Vodafone setzt auf KI: 140 Millionen Euro für digitalen Kundenservice – doch 2.000 Jobs fallen weg
Hannah PetersVodafone setzt auf KI: 140 Millionen Euro für digitalen Kundenservice – doch 2.000 Jobs fallen weg
Vodafone Deutschland investiert 140 Millionen Euro in KI-gestützten Kundenservice
Vodafone Deutschland steckt 140 Millionen Euro in die Modernisierung seines Kundenservice mithilfe von Künstlicher Intelligenz (KI). Die Maßnahme fällt mit Plänen zusammen, rund 2.000 Stellen abzubauen oder zu verlagern – das entspricht etwa 13 Prozent der Belegschaft. Ziel der Umstrukturierung ist es, die Kundenbetreuung durch fortschrittliche digitale Lösungen zu verbessern.

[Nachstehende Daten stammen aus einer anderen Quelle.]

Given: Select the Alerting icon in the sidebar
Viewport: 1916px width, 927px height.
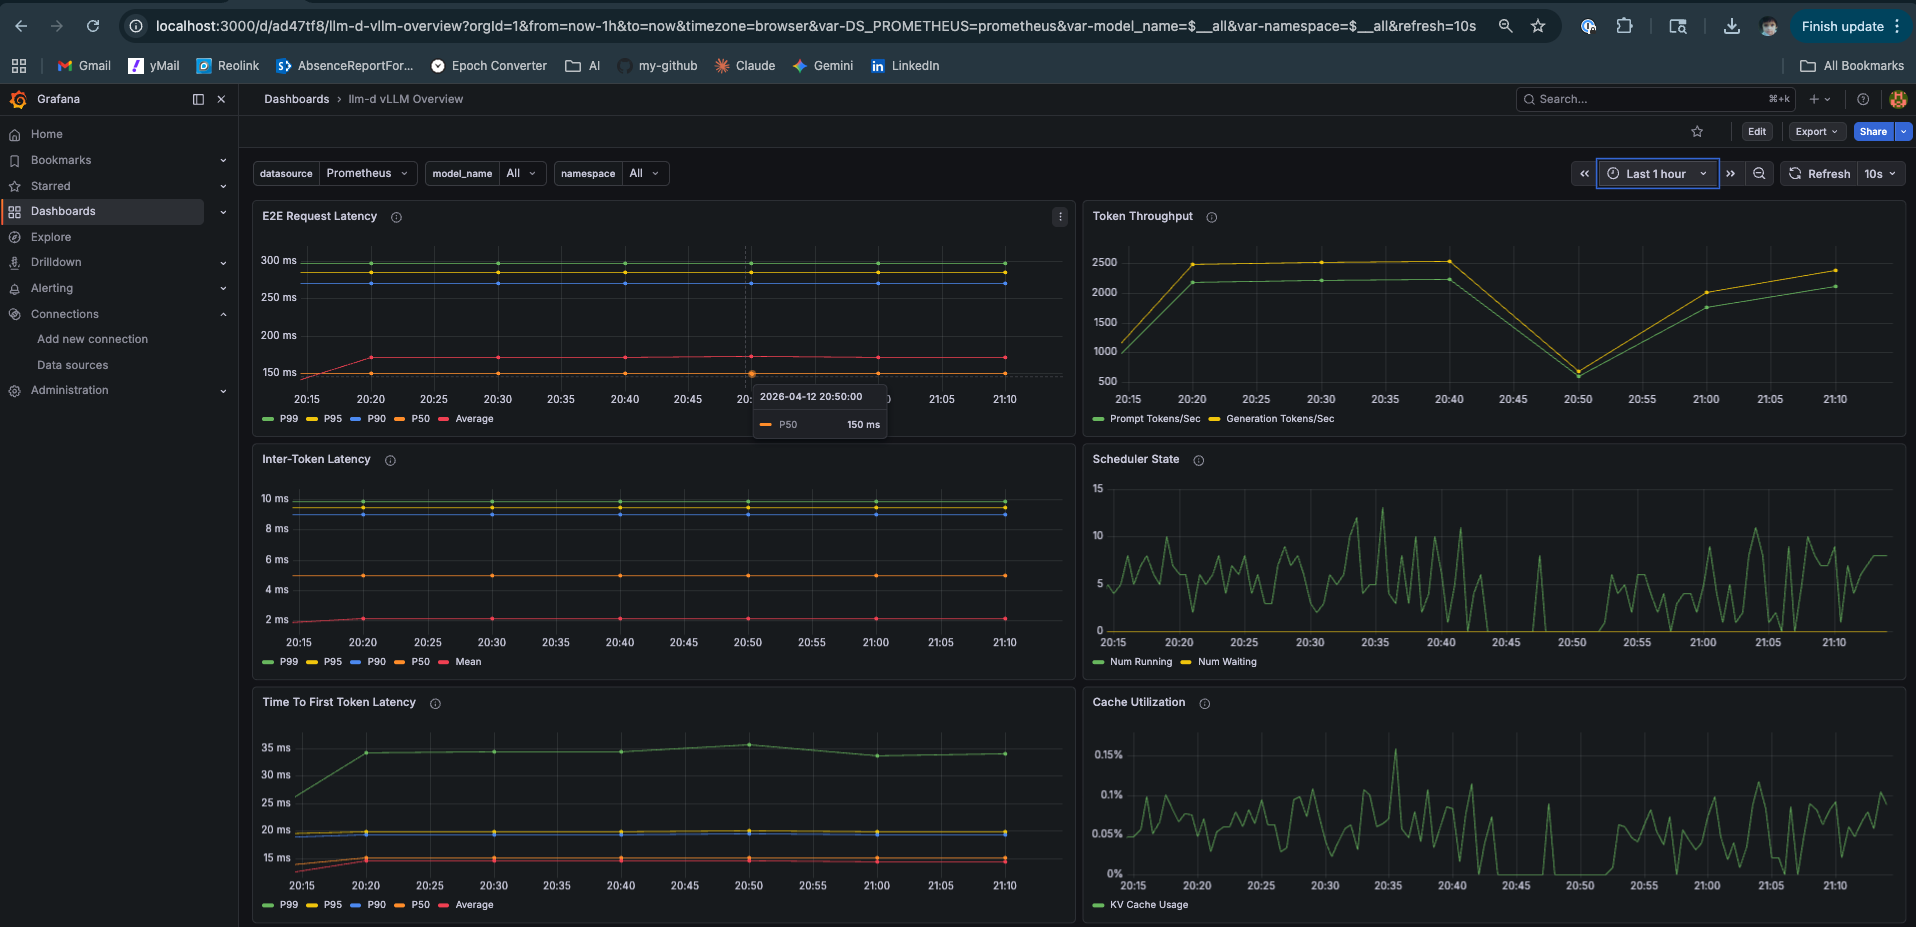Looking at the screenshot, I should 14,288.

In den kommenden Wochen wird das Unternehmen in Deutschland ein aktualisiertes System einführen, das Kunden bei der Fehlerbehebung von Hardware und der Einrichtung von Routern unterstützt. Die neue Technologie ist Teil einer umfassenden Strategie, um den Einsatz von KI auszubauen und die Support-Systeme für Festnetz und Mobilfunk zu vereinen.
Vodafone setzt dabei auf KI-Produkte von Microsoft, darunter OpenAIs ChatGPT, DALL-E und Whisper. Diese Tools sollen die Leistung des Vodafone-Chatbots TOBi weiter optimieren. Der vor fünf Jahren eingeführte Assistent bearbeitete 2022 bereits acht Millionen Kundenanfragen in Deutschland eigenständig.
Durch die Investition soll TOBi noch schneller und effizienter werden – was zu kürzeren Reaktionszeiten und einer besseren Lösung von Kundenproblemen führen dürfte. Die 140 Millionen Euro fließen in die Integration fortschrittlicher KI in den Vodafone-Kundenservice. Das neue System soll in Kürze an den Start gehen, während die Umstrukturierung der Arbeitsplätze bereits läuft. Die Änderungen zielen darauf ab, den Support zu straffen und die Effizienz für Millionen Nutzer zu steigern.